From: meteoritehunter_at_comcast.net <meteoritehunter_at_meteoritecentral.com>
Date: Tue Jul 25 23:30:53 2006
Message-ID: <072520062238.8326.44C69D65000DA2220000208622007456729D0A9B029A080A9B079D010A9B0A03_at_comcast.net>

Hi everyone.
 Well, it is 12:24 am here in Moss Norway, and I just came up from some heavy drinking with a heck of a batch of meteorite hunters. We have Robert Ward, Robert Haag, and myself representing the USA. Moritz Karl, Alexander Gehler, Rainer Bartowtzewich (sp?) and Thomas Kurtz from Germany here tonight. WE saw many others today and yesterday though, even Poland was well represented. None from France, or Austria, or the UK though.

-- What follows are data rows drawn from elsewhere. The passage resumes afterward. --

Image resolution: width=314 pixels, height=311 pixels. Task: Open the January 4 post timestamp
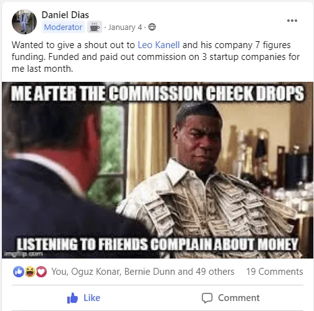(x=125, y=27)
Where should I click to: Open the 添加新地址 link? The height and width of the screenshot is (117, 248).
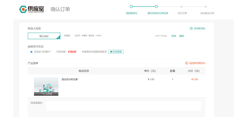click(199, 28)
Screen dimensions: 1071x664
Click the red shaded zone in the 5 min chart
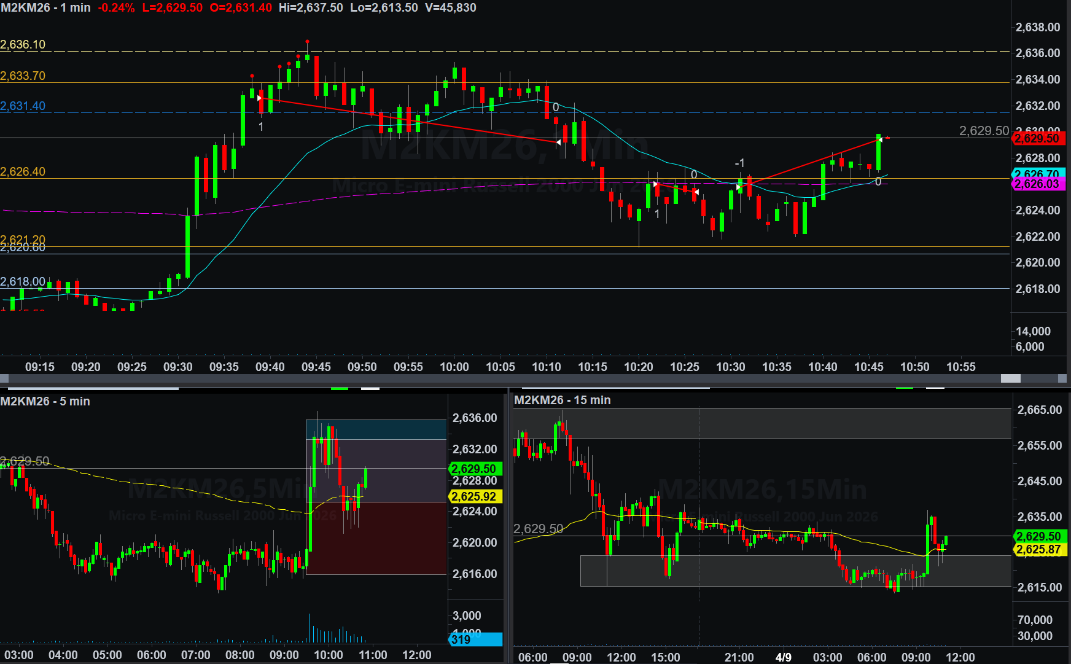coord(376,538)
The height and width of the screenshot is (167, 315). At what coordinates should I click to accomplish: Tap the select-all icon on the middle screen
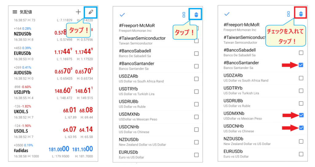pyautogui.click(x=184, y=14)
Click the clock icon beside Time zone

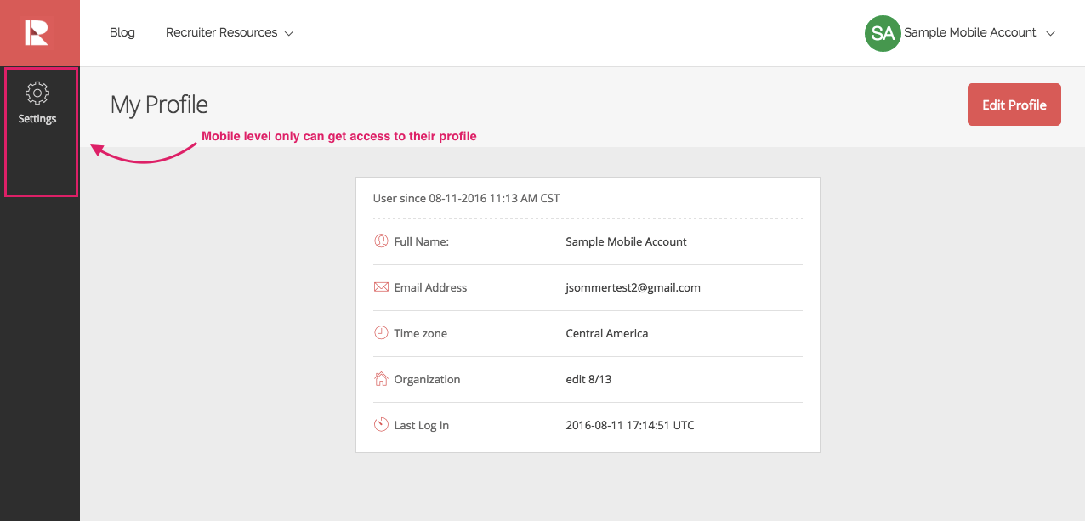click(x=381, y=333)
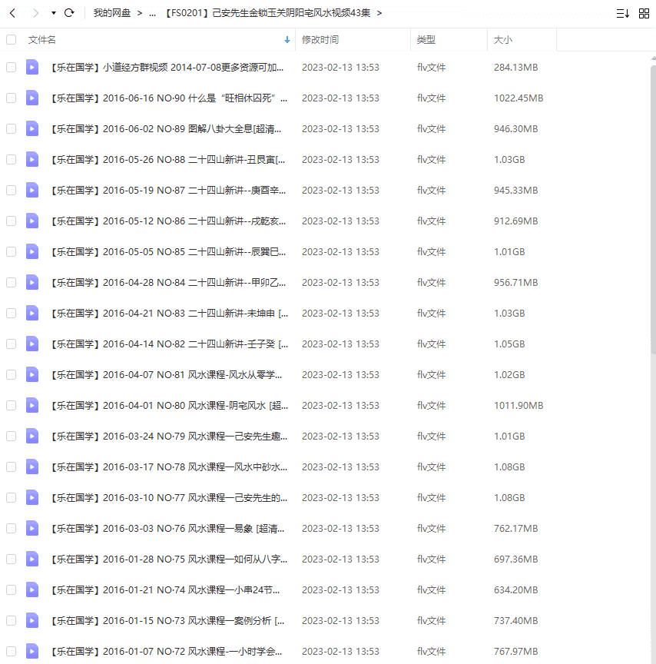The height and width of the screenshot is (664, 656).
Task: Open the navigation history dropdown arrow
Action: [x=53, y=13]
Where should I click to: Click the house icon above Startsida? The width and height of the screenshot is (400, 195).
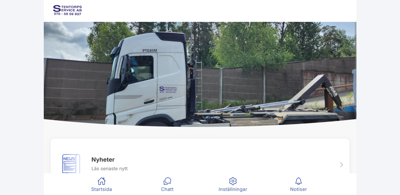coord(102,181)
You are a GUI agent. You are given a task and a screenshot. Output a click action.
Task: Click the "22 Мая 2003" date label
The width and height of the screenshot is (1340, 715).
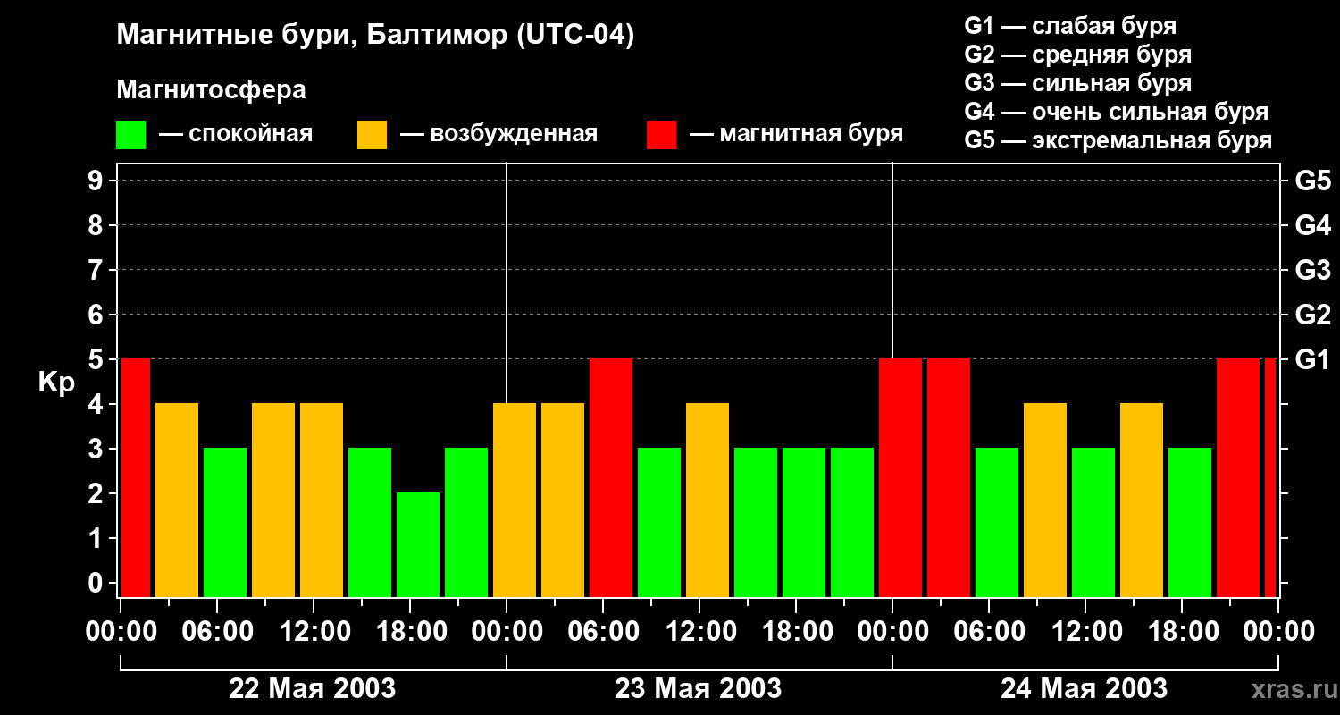(x=313, y=689)
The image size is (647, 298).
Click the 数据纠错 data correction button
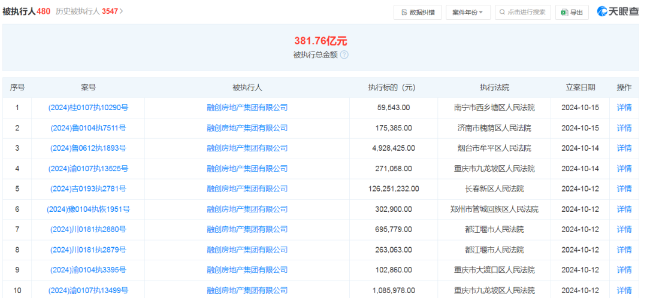coord(418,13)
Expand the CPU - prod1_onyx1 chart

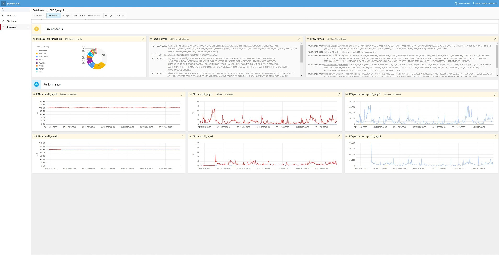pos(339,94)
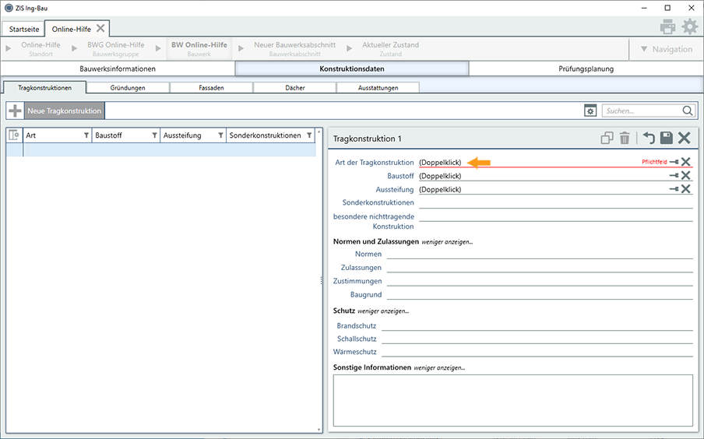Click the undo arrow in Tragkonstruktion panel
704x439 pixels.
[x=648, y=139]
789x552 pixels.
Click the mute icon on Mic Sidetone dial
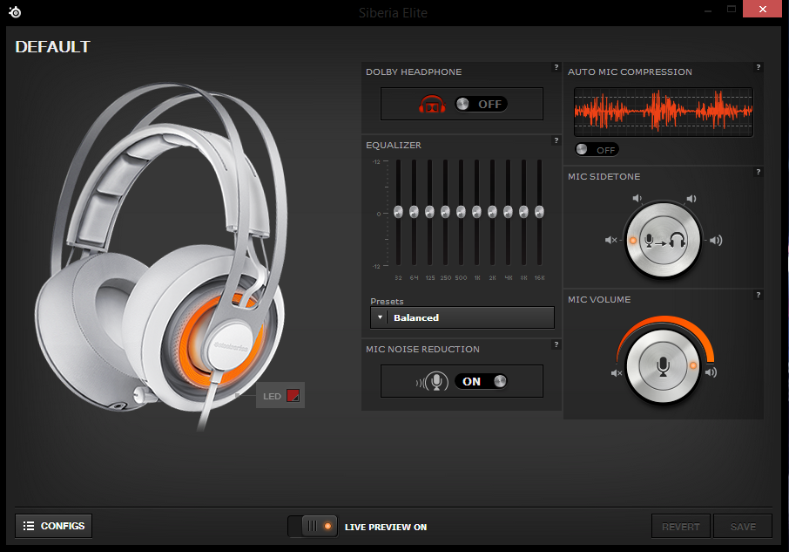pyautogui.click(x=611, y=241)
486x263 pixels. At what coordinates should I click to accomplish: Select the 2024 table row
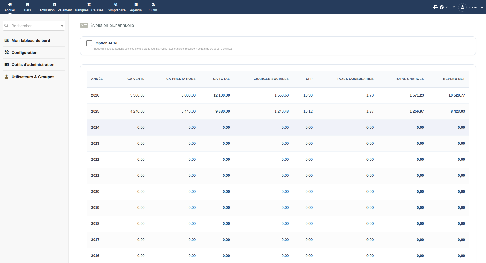[x=278, y=128]
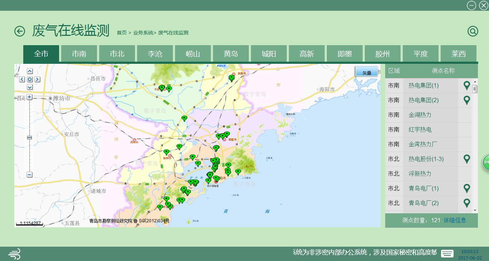Toggle the 矢量 map layer button
Image resolution: width=489 pixels, height=261 pixels.
367,72
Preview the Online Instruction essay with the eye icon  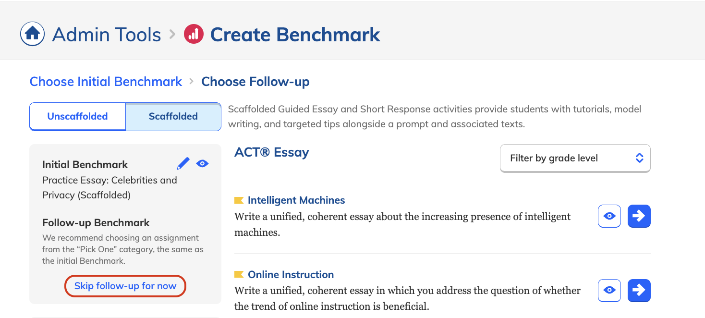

          Now, on to the meteorite! It IS A CO, Carbonaceous. NO DOUBT unless it gets some wierd exception in classification. So I was right, as were many others who guessed CO2 or CO3. It is a meteorite that will take your breath away! It also had the misfortune of falling in one of the worst imaginable places for searching! This area is of course, absolutely beautiful, fjords, trees, endless berrys to eat like strawberrys, blueberrys, and raspberrys, lots of tall, blonde women, and it is not 400,000 degrees like Tucson right now.
What is wrong is that it is high growing season, so every flat surface is being farmed with full grown wheat, barley, peas, cabbage, etc. Every other surface is extremely heavy forest with deep layers of moss that you sink in, lakes, swamps, or fjords full of cruise ships. Their is absolutely no place to easily search other than a few parks and shopping centers and industrial sites.
>From the siye of the fireball, it is certain that there are many pieces, but highly unlikely that much will be found other than by locals in their yards, and most locals are on vacation and not here.
So to end so that I can get some sleep for the first time in 3 days, there is little news to report so far other than Norway got lucky with a fabulous new CC. Now it is time to feed the mosquitoes while I sleep for the few hours of darkness there is in this part of the world at this time of the year.